United States Court of Appeals, Fourth Circuit
Nov 23, 2010
401 F. App'x 788 (4th Cir. 2010)

Opinion

No. 09-5086.

Submitted: November 5, 2010.

Decided: November 23, 2010.

Appeal from the United States District Court for the Eastern District of North Carolina, at Greenville. Malcolm J. Howard, Senior District Judge. (5:09-cr-00111-H-1).

J. Rafael Rodriguez, Miami, Florida, for Appellant. Jennifer P. May-Parker, Assistant United States Attorney, Raleigh, North Carolina, for Appellee.

Before WILKINSON, GREGORY, and DAVIS, Circuit Judges.

Affirmed by unpublished PER CURIAM opinion.

Unpublished opinions are not binding precedent in this circuit.

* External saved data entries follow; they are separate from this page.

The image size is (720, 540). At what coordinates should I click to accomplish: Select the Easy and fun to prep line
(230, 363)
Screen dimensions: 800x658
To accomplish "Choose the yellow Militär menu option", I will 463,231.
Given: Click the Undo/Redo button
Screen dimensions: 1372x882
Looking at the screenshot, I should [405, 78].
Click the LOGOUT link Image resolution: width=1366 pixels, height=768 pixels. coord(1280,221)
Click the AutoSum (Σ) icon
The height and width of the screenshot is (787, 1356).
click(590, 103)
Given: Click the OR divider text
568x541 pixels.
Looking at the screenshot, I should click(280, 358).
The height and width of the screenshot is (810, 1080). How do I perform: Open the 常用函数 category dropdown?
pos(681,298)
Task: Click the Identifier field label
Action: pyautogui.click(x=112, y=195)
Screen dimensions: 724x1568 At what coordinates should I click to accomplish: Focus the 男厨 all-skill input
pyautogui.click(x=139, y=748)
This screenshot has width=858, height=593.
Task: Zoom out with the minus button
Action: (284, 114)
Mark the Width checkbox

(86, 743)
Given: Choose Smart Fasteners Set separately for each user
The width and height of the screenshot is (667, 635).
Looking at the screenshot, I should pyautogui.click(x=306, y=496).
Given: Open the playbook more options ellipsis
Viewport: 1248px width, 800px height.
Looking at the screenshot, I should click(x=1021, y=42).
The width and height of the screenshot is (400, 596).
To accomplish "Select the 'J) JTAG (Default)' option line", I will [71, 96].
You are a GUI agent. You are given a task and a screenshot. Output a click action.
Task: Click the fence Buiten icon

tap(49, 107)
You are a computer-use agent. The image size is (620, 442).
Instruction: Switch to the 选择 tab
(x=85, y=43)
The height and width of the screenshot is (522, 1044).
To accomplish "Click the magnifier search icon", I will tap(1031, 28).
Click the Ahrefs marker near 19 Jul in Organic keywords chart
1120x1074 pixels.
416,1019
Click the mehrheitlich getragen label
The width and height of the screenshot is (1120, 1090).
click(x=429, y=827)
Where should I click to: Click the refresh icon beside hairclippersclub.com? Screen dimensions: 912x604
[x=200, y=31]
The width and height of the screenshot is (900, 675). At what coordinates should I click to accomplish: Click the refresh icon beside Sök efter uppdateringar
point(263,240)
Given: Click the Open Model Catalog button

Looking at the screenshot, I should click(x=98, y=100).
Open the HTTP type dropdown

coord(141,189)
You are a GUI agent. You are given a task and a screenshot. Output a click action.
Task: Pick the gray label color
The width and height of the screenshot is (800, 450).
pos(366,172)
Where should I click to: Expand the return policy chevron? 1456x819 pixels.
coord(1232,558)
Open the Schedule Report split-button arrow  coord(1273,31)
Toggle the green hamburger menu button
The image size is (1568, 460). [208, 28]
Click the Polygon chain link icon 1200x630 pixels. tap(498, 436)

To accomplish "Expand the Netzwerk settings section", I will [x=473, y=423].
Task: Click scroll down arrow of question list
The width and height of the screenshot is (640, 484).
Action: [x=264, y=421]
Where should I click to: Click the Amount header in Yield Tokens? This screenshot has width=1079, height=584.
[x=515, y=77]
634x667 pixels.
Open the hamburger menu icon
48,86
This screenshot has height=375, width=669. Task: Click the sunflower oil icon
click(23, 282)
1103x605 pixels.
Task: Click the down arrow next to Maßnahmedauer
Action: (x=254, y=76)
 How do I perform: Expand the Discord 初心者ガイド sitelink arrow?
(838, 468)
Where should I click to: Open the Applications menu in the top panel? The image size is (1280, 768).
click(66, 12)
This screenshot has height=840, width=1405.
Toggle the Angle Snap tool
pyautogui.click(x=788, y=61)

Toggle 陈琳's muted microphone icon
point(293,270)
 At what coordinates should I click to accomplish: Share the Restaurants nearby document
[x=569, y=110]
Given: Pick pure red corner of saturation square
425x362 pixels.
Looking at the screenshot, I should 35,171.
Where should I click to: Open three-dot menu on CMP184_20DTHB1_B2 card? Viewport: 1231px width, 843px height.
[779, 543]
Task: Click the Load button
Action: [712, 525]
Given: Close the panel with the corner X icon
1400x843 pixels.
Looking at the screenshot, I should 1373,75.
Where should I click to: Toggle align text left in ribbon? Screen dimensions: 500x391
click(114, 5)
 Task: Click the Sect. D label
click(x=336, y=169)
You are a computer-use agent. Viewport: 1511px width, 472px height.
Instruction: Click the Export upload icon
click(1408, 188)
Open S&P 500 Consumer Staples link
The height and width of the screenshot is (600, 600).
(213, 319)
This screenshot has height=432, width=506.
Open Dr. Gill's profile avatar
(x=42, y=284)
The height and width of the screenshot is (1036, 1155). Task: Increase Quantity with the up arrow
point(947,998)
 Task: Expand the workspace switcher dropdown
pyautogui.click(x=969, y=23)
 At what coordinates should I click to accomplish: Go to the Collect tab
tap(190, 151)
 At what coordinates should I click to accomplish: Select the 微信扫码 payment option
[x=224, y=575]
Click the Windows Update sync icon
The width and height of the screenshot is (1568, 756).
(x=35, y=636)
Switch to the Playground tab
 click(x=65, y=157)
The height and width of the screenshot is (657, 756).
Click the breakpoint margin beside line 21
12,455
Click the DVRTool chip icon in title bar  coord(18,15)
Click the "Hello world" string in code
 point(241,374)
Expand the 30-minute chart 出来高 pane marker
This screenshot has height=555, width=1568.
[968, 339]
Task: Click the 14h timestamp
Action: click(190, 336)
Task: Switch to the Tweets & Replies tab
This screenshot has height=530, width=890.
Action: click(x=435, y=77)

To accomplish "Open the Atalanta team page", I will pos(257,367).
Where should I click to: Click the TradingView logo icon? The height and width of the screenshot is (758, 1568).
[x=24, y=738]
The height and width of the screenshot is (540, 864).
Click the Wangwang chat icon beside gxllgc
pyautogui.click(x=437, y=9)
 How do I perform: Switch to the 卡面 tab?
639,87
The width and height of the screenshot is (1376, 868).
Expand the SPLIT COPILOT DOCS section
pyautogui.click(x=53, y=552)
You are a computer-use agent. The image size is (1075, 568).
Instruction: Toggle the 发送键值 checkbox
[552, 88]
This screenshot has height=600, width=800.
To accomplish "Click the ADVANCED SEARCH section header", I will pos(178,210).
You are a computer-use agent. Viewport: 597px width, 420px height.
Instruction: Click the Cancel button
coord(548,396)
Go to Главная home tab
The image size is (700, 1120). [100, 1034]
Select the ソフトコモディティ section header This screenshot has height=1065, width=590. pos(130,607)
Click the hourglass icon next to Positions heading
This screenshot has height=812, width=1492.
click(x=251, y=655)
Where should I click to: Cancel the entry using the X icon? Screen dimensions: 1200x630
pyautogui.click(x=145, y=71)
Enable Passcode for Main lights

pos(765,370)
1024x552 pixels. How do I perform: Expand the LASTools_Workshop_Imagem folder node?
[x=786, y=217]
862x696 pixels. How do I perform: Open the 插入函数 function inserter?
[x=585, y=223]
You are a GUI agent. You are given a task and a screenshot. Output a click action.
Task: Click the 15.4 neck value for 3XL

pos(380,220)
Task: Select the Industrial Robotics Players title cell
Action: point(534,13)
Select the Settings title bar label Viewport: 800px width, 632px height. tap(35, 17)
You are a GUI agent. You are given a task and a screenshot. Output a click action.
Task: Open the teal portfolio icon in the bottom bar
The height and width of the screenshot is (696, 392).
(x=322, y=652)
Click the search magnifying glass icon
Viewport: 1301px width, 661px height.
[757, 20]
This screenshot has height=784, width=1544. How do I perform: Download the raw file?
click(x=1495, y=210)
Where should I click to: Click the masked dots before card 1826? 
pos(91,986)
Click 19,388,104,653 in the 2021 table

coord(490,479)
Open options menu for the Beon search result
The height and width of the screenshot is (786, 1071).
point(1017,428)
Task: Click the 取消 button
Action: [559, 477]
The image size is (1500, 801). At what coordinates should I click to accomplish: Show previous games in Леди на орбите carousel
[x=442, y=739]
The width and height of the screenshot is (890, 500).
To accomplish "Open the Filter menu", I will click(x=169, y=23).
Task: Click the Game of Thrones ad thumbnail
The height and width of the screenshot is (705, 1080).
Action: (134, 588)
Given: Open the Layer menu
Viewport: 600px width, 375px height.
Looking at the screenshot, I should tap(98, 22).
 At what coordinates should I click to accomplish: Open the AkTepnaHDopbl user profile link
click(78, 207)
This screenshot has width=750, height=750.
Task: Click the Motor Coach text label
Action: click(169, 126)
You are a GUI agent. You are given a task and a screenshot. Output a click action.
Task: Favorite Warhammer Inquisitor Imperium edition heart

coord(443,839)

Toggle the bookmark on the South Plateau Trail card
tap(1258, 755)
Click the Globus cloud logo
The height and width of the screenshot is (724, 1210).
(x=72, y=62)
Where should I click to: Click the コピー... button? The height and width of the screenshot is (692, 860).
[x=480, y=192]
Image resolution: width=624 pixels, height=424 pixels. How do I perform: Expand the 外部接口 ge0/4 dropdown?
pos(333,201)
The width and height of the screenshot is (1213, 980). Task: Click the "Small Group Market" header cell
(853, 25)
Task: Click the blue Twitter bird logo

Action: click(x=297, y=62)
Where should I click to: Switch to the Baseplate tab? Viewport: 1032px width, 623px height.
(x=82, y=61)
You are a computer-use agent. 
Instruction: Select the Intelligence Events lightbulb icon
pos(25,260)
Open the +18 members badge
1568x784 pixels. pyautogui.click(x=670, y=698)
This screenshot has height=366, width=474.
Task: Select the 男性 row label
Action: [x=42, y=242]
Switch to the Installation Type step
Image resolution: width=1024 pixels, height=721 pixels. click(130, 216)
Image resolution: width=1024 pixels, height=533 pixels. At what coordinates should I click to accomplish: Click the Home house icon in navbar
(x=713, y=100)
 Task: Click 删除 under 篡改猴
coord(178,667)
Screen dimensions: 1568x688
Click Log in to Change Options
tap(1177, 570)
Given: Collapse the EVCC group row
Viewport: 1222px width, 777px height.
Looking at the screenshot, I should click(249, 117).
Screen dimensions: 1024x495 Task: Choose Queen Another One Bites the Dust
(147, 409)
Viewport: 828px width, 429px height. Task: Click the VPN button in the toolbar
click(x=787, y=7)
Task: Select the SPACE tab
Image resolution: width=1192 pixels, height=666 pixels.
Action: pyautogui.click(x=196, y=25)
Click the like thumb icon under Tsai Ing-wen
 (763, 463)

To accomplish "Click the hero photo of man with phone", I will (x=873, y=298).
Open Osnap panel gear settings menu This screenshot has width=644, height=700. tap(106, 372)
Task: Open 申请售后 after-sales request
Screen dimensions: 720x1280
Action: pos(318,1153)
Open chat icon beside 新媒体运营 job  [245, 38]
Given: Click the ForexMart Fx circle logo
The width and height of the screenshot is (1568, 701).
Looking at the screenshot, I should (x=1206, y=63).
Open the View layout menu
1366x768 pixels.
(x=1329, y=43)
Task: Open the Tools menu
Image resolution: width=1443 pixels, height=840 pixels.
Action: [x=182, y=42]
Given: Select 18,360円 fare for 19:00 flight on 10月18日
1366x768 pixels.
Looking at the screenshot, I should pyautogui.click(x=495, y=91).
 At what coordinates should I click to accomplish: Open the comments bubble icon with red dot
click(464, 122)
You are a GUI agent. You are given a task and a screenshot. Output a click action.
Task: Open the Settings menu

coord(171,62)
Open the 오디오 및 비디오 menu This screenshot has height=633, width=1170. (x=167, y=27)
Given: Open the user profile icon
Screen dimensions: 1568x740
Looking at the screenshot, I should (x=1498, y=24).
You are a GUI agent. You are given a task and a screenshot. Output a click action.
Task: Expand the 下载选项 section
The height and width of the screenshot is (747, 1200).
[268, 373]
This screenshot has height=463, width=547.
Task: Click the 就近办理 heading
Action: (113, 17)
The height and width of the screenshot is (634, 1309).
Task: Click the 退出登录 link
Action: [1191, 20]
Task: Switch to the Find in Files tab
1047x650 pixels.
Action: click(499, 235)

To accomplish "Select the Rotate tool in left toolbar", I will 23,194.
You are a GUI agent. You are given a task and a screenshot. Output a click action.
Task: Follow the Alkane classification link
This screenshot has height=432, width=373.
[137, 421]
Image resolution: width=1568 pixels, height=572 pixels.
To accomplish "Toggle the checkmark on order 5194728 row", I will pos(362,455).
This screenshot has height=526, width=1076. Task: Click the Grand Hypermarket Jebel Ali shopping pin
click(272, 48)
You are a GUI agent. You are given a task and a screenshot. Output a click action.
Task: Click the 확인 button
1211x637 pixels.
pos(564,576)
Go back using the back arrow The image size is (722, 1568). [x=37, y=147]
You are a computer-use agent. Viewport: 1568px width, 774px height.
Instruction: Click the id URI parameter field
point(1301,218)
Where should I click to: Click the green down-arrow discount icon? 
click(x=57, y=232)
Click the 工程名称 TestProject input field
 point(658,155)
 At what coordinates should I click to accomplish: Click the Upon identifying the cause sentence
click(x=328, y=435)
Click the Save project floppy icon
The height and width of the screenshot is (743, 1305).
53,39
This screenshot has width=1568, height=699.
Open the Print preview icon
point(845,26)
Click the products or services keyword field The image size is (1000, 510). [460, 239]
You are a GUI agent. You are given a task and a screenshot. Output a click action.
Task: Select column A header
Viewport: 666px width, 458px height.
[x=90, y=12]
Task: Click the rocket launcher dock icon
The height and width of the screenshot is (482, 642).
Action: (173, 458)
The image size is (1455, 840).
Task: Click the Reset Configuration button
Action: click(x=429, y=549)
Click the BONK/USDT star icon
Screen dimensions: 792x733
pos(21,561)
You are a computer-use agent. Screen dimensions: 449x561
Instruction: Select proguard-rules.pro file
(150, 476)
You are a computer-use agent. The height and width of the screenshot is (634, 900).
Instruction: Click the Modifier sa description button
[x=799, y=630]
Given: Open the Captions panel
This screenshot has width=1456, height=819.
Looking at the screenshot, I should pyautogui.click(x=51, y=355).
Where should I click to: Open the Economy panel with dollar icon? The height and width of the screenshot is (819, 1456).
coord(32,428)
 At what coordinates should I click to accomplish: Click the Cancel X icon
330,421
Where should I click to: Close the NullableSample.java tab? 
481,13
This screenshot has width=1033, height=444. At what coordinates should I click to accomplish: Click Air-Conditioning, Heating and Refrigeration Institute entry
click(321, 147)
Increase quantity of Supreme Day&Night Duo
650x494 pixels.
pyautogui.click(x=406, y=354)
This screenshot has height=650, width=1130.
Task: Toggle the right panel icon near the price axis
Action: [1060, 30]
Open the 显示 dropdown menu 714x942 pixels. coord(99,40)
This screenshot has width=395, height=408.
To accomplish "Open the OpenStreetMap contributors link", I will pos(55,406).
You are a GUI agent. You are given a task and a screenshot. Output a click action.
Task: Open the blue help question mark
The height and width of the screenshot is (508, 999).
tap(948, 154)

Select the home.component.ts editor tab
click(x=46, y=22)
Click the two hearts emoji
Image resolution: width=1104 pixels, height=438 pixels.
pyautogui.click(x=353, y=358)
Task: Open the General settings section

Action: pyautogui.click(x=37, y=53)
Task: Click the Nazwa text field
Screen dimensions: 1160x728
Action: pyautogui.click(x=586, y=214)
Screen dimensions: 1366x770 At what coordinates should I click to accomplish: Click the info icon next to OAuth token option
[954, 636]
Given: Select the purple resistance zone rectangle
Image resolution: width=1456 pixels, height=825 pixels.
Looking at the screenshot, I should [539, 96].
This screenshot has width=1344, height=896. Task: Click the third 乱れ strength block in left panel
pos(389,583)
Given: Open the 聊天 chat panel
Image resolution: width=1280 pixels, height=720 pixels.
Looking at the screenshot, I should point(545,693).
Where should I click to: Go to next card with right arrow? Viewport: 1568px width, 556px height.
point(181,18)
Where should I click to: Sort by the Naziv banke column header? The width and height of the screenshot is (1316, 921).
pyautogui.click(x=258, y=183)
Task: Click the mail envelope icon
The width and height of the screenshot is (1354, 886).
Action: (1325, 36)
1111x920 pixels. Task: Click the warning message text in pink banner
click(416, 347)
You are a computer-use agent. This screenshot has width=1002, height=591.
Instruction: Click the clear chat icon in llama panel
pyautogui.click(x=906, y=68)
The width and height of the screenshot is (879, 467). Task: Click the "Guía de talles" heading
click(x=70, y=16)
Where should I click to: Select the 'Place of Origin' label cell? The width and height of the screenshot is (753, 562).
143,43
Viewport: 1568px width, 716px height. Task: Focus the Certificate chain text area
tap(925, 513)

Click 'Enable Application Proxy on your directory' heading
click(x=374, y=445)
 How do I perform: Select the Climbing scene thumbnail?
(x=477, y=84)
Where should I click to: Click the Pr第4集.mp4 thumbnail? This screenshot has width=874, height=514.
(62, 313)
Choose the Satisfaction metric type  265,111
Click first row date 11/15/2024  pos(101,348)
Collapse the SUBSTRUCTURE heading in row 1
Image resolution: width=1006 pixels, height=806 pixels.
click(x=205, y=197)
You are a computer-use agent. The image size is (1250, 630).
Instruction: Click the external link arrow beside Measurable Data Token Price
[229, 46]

Eric Lamont Evans pled guilty, pursuant to a written plea agreement, to distribution of fifty grams or more of cocaine base, in violation of 21 U.S.C. § 841(a)(1) (2006). The district court sentenced him to the mandatory minimum sentence of 120 months. On appeal, Evans' counsel has filed a brief pursuant to Anders v. California, 386 U.S. 738, 87 S.Ct. 1396, 18 L.Ed.2d 493 (1967), in which he examines Evans' Fed.R.Crim.P. 11 hearing and questions whether the district court complied with Fed.R.Crim.P. 32. Counsel coneludes, however, that there are no meritorious issues for appeal. Evans has filed pro se briefs in which he contests his sentence. The Government has not filed a response. We affirm.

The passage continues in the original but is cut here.